Hematophagous dipteran tree

The phylogenomic tree for Diptera vectors was built with 29 species from Brachycera (Tsetse flies, Glossina) and Nematocera (the majority are Anopheles mosquitoes) suborders (Table 2), using the non-hematophagous D. melanogaster as outgroup and M. domestica as a comparator species for Glossina genus. Here, the main vectors related to Kinetoplastid parasites are species from the Glossina genus and Psychodidae family (sandflies), which transmit, respectively, African Trypanosoma and Leishmania protozoans. Hematophagous hemipterans from the subfamily Triatominae are another important group of vectors for Trypanosoma parasites; however they were not considered here, because of the high distance in phylogenetic relationship between the Diptera and Hemiptera orders. In fact, due to the great diversity of insects, even inside the Diptera order, it is observed as a very large distance among the families. Such diversity can be verified by the wide range in genome sizes and number of protein-coding genes shown in Table 2.

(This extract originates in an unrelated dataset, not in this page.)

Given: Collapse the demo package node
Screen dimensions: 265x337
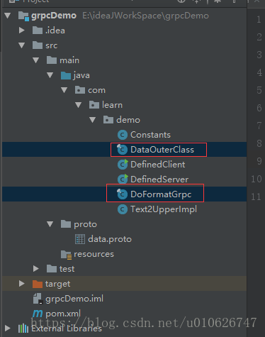Looking at the screenshot, I should (x=93, y=120).
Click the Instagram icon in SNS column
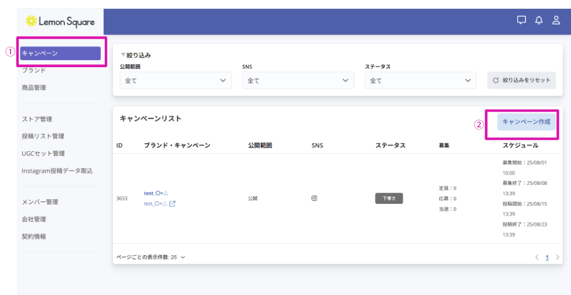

Table 2 Characteristics of genome-deduced proteomes (all* from VectorBase, www.vectorbase.org ) from hematophagous Diptera insects used in this work.

The phylogram for hematophagous dipterans was based on an average of 8168 orthologous proteins, with a minimum number of ortholog sequences (5893) found in Anopheles maculatus/ Lutzomyia longipalpis pair of vectors species. The highest number of2 ortholog sequences was 13,161 between the Tsetse flies Glossina austeni and Glossina pallipides (Supplemental Table ). To the best of our knowledge, these are the highest numbers of orthologous genes considered for taxa inside Diptera, as collectively surveyed previously59.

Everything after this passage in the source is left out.